Une initiative contre les droits humains
Le 25 novembre, nous voterons sur l’initiative de l’UDC, «Le droit suisse au lieu des juges étrangers (initiative pour l’autodetermination)». Fort de 35 partis, syndicats et associations de la société civile, le comité romand qui combat cette initiative l’a redéfinie comme «l’initiative anti-droits humains». Pourquoi?
Parce que, sous le couvert trompeur d’autodétermination et de protection contre des interventions extérieures – les juges étrangers –, ce texte s’attaque en fait à la Convention européenne des droits de l’homme (CEDH) et à la protection des droits fondamentaux pour tous.
Les droits fondamentaux sont certes inscrits et garantis par la Constitution fédérale, mais pas de manière absolue. On peut en tout temps, via une initiative populaire, votation, décision du parlement ou décision administrative, les mettre en cause, les modifier voire les abolir. Dans de tels cas, tout citoyen ou citoyenne de notre pays peut faire appel à la Cour des droits de l’homme à Strasbourg, s’il ou elle se sent discriminé-e ou non respecté-e dans ses droits.
Cette Convention et sa Cour représentent donc une garantie ultime contre un possible arbitraire dans les décisions juridiques et pour le respect des droits fondamentaux liés à chaque être humain, indépendamment de sa nationalité, origine, couleur de peau, genre, religion et autres différences.

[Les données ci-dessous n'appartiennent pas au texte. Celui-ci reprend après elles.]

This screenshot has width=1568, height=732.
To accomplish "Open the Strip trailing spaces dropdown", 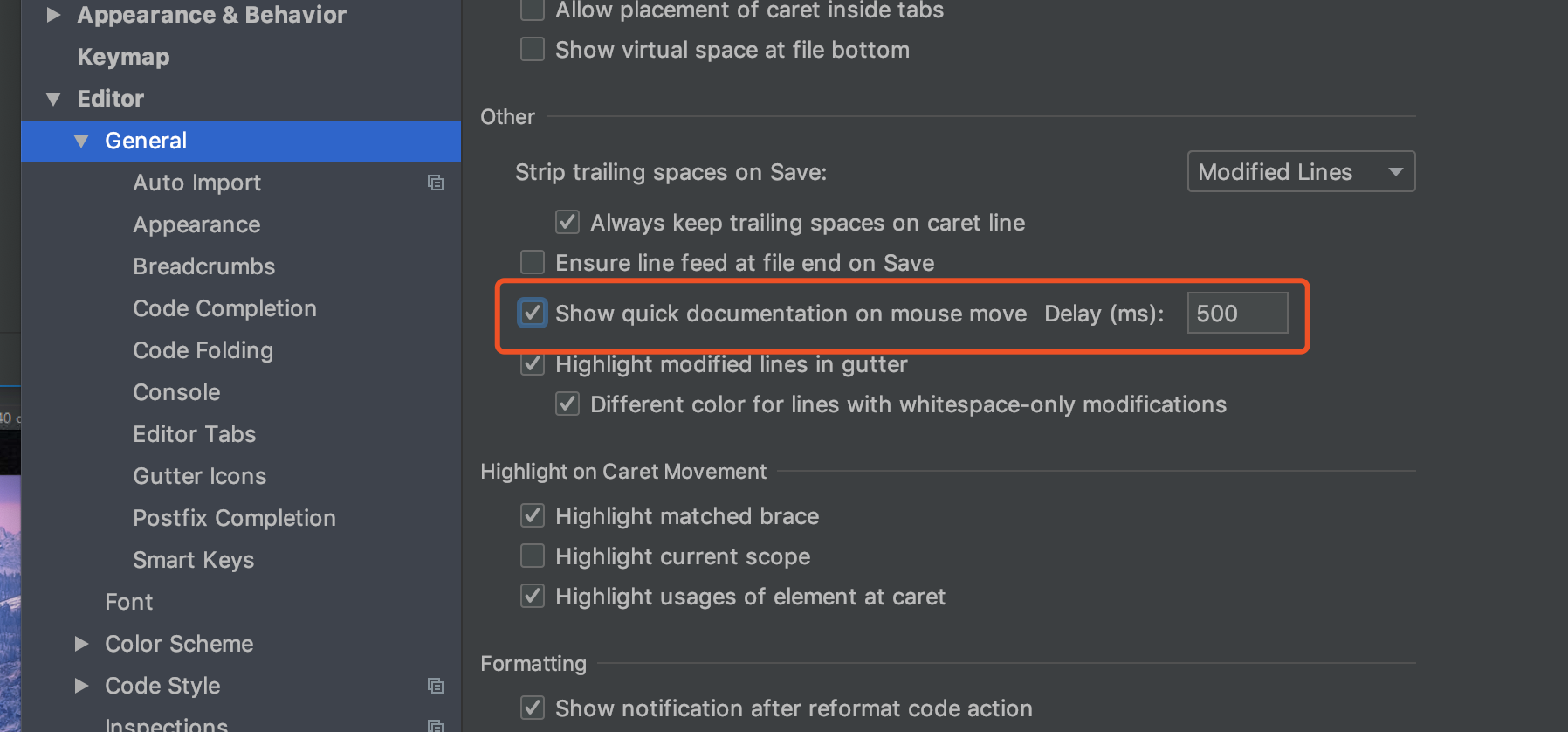I will click(1301, 172).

Le Tribunal fédéral lui-même ne pourrait pas faire respecter totalement nos droits fondamentaux sans s’appuyer (art. 190 de la Constitution fédérale) sur la CEDH et le droit international. Donc l’initiative en question vise, c’est important de le préciser, nos propres juges du Tribunal fédéral et leur indépendance.
Autre mensonge véhiculé par ce texte: la Cour européenne n’est nullement composée de juges étrangers; ces derniers sont désignés par les Etats membres du Conseil de l’Europe, dont la Suisse fait partie. Deux juges suisses siègent actuellement à la Cour de Strasbourg.
Revenons aux enjeux de la votation: il s’agit bien, d’une part, de défendre nos propres droits et non des super droits ou interférences venus d’ailleurs et, d’autre part – cela est déterminant –, de défendre les droits des personnes les plus faibles, les moins bien protégées et les plus fragiles (personnes migrantes, handicapées, minorités religieuses, discriminations envers les femmes, etc.). De plus, nombre d’exemples montrent que des décisions de la Cour européenne des droits de l’homme, certes imparfaite, ont contribué à faire évoluer positivement nos législations nationales.
Si cette initiative venait à être acceptée, non seulement nous perdrions un véritable rempart contre des discriminations de toute sorte, mais les autorités suisses se verraient contraintes à renégocier – voire dénoncer – la Convention européenne des droits de l’homme comme bien d’autres traités internationaux dans le domaine des droits de l’enfance et du travail, par exemple.
J’en viens là à une sérieuse préoccupation. Nous entendons dire de-ci, de-là: «De toute manière, tout le monde est contre l’UDC, il n’y a aucune chance que cette initiative passe; pourquoi j’irais voter?» C’est à mon sens un premier danger qu’il faut éviter. Dès que le mot «étranger» est prononcé – on parle de «juges étrangers» –, nous le savons trop bien, l’aspect émotionnel peut prendre le dessus. Il faut donc se mobiliser, informer, convaincre, discuter et inciter notre entourage à aller voter.
Autre danger: les amalgames établis entre la défense des droits fondamentaux garantie par les différents traités internationaux, dont la Convention européenne des droits de l’homme, et une critique de l’Europe actuelle, dont les politiques d’austérité et de gestion des flux migratoires suscitent de moins en moins de sympathie. Si les critiques sont légitimes et nécessaires, ne faisons pas le lit des tendances populistes et souverainistes, représentées par des partis qui, par ailleurs, ne sont pas favorables à l’égalité des droits, à la défense des minorités et des opprimés dans leurs propres pays (comme l’UDC en Suisse ou la Lega de Salvini en Italie).
Ainsi, disons non à l’UDC et à son initiative en valorisant nos propres valeurs: un renforcement des droits fondamentaux pour tous et toutes, une bataille permanente contre toutes les discriminations, une défense sans répit de toutes les minorités et des plus fragiles entre nous.
Sans forcément en faire l’apologie, le droit international est un instrument qui renforce nos droits. Il nous faut le défendre.
* Membre du comité romand: NON à l’initiative anti-droits humains, président de Stopexclusion Genève.